Pulangnya gimana? Karena nggak bisa bawa motor, maka mama njemput dengan membawa Cik Nia. Saya diboncengin Cik Nia. Tangan kesenggol dikit aja sakit. Bengkaknya menjadi-jadi. Nah, malem itu supaya tangan nggak tambah bengkak, mama bikinin ‘gendongan tangan’. Jari-jari masih bisa saling bersentuhan, tidak seperti Kamis pagi. Tapi sakit. Pergelangan tangannya kaya mau lepas. Oglek-oglek, nyut-nyutan.

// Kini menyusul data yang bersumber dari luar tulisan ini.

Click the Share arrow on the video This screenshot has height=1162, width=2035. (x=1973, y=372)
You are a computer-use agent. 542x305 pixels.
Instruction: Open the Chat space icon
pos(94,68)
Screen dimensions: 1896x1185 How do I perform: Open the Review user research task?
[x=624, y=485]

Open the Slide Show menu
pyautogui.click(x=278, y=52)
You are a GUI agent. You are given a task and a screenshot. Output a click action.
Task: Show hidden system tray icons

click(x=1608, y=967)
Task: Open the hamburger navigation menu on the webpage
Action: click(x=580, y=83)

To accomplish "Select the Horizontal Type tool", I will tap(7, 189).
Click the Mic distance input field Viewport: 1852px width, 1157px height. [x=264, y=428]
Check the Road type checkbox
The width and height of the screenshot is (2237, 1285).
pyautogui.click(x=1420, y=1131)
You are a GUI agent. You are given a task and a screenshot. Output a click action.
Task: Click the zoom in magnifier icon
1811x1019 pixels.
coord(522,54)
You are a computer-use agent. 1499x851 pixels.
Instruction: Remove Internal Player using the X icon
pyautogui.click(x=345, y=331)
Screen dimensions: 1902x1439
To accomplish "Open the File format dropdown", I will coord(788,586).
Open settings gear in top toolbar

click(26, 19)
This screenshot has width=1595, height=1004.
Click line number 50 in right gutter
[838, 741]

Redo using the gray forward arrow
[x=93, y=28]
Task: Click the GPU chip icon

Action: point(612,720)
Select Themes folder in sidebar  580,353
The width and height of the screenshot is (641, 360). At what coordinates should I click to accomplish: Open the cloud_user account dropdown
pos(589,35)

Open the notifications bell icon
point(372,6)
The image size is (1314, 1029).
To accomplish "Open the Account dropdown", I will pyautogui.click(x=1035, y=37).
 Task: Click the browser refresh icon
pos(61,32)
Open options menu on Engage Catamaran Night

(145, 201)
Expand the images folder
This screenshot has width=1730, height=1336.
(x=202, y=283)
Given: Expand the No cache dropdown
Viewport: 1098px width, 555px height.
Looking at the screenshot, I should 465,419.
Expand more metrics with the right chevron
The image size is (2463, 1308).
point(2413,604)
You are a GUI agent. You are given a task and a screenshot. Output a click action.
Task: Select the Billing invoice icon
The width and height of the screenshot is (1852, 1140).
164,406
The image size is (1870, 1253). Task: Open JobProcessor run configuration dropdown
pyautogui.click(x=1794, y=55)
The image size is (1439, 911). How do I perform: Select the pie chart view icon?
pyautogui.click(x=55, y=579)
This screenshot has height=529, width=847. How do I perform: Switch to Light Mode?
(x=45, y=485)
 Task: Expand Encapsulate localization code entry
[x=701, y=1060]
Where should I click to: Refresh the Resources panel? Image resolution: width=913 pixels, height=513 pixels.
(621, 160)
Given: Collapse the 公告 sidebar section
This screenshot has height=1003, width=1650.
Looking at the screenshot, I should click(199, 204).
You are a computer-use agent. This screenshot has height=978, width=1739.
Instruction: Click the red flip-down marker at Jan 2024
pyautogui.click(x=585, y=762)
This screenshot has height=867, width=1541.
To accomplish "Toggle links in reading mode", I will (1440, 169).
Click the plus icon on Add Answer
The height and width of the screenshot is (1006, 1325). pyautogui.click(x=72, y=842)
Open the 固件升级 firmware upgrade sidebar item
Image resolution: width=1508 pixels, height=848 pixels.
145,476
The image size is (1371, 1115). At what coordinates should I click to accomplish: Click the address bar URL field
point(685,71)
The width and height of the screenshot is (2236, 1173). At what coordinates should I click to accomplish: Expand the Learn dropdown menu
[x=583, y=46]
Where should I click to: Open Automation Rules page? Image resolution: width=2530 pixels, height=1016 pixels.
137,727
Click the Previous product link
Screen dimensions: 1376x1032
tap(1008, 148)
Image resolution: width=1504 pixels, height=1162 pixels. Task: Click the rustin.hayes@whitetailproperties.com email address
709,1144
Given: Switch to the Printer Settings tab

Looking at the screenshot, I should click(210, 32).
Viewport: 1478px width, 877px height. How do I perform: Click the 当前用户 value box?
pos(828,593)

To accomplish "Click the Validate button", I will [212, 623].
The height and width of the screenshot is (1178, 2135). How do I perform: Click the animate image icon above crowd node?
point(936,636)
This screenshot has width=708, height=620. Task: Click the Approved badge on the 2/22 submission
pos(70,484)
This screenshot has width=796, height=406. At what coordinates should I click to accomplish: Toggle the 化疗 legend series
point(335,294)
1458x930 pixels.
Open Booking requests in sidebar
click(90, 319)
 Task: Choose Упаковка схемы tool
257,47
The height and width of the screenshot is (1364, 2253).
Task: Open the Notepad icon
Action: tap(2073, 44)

Begitulah sampai malam. Pergelangan tangan nggak boleh bengkok. Ketika gendongan tangan tidak banyak membantu mengurangi rasa sakit, maka mama membuatkan gulungan karton susu yang dibungkus kain, sebagai pengganti kayu untuk nyangga supaya pergelangan tangan tidak tertekuk. Di bagian punggung lengan (kira-kira di posisi letak jam tangan-kalau orang pakai jam tangan) itu kaya ketusuk-tusuk. Sakiiit banget. Sampe nggak bisa tidur. Hiks… Nangis deh!

Akhirnya saya minta minum ponstan. Mama juga nelpon temennya di BSD yang bisa bantu nyerap energi (penyembuhan alternatif) untuk bantuin aku. Saya pun nelpon Pak Agus yang ada di Solo untuk ketemu Sabtu pagi. Pak Agus bisa mbantu urut juga. Kenapa di Solo? Karena nggak punya kenalan tukang pijet di Jogja. Saya nggak berani kembali ke ibu RT itu karena di lenganku ada merah-merah gitu. Takutnya salah pijet. Jadi dicoba untuk minta tolong orang lain. Akhirnya…. saya bisa tidur! Tadinya kalo posisi tidur tangan saya sakiiiiittt bgt. Ga brenti2 nangisnya. Itu kayanya setelah dibantuin ama Tante Vero.

Besoknya saya ke Solo, diterapi sama Pak Agus di Wisma Mahasiswa. Pagi sekali, malam sekali. Dan saya pulang ke Jogja. Perlahan, tangan ini sembuh. Cuma kadang-kadang masih suka agak kerasa aneh aja waktu dingin. Hmm… sarannya tante Vero, disuruh cek asam urat. (Whattt?)  Sama… mungkin rematik katanya. Whew… Whatdayathink?

Pokoknya saya mengucapkan terima kasih sebesar-besarnya untuk semua yang sudah membantu saya untuk mengembalikan tangan saya ini: Mama, Tante Vero, Pak Agus, Bu RT, Widy, Dheiya, Dika, semua…. Terimakasih ya :) Dengan sepenuh hati, saya berterima kasih.